■ **Material extraído**:
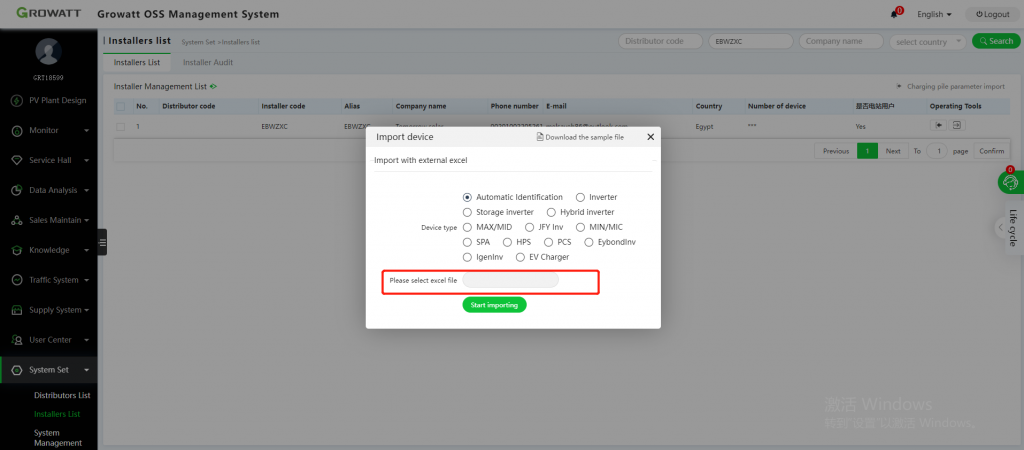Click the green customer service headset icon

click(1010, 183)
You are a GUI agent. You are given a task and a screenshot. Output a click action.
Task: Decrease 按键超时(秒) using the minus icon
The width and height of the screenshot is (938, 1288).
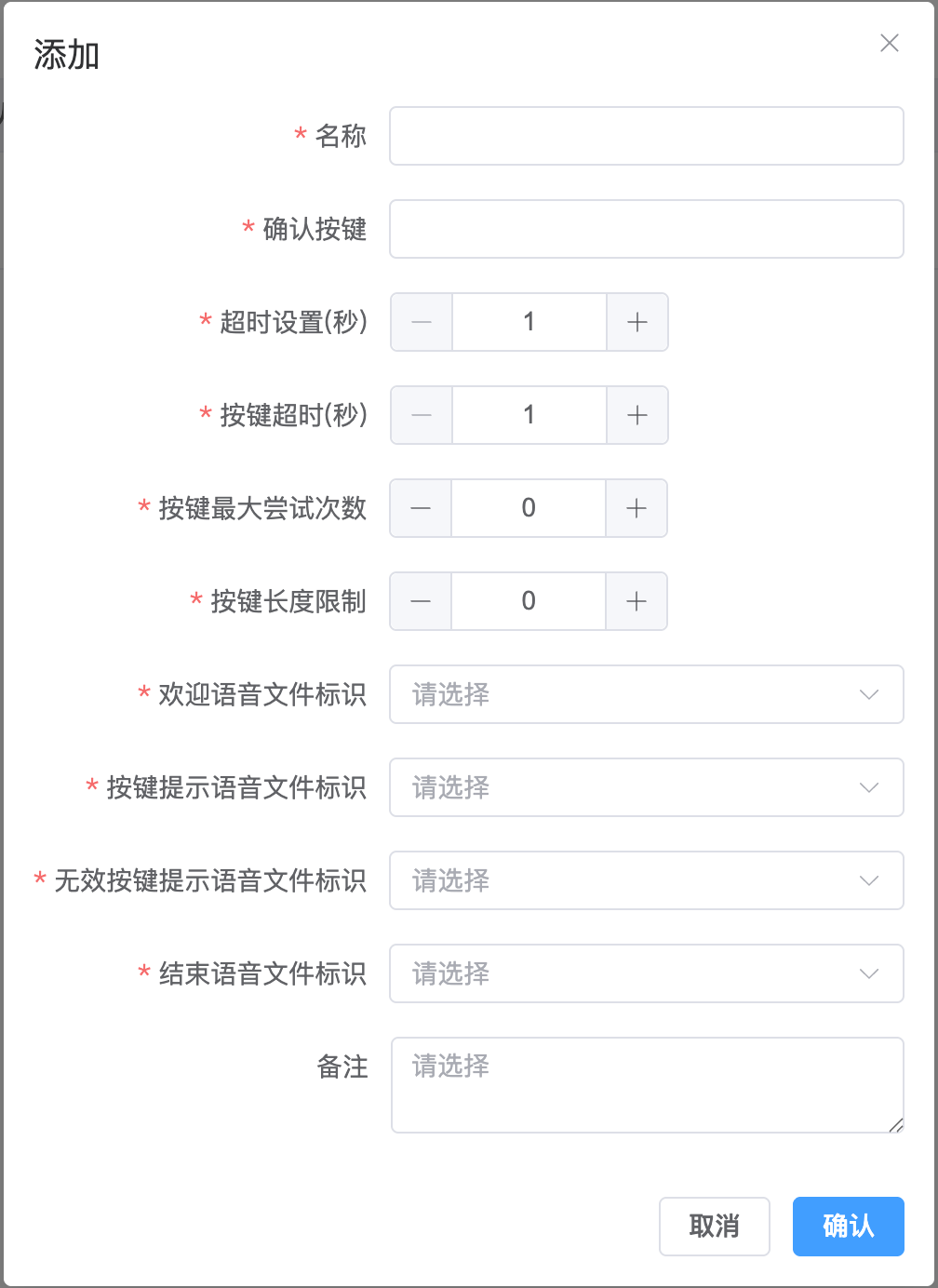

---

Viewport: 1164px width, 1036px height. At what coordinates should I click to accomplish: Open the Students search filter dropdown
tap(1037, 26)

---

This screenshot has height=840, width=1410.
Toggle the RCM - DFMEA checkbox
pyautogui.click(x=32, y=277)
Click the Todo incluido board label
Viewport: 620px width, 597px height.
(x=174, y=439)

■ **Instruções**:
Copie, sem mudar nada, o trecho que vai da linha com "This screenshot has height=840, width=1410." até a linha com "(x=174, y=439)", incluindo essas duas.

■ **Resposta esperada**:
This screenshot has height=840, width=1410.
Toggle the RCM - DFMEA checkbox
pyautogui.click(x=32, y=277)
Click the Todo incluido board label
Viewport: 620px width, 597px height.
(x=174, y=439)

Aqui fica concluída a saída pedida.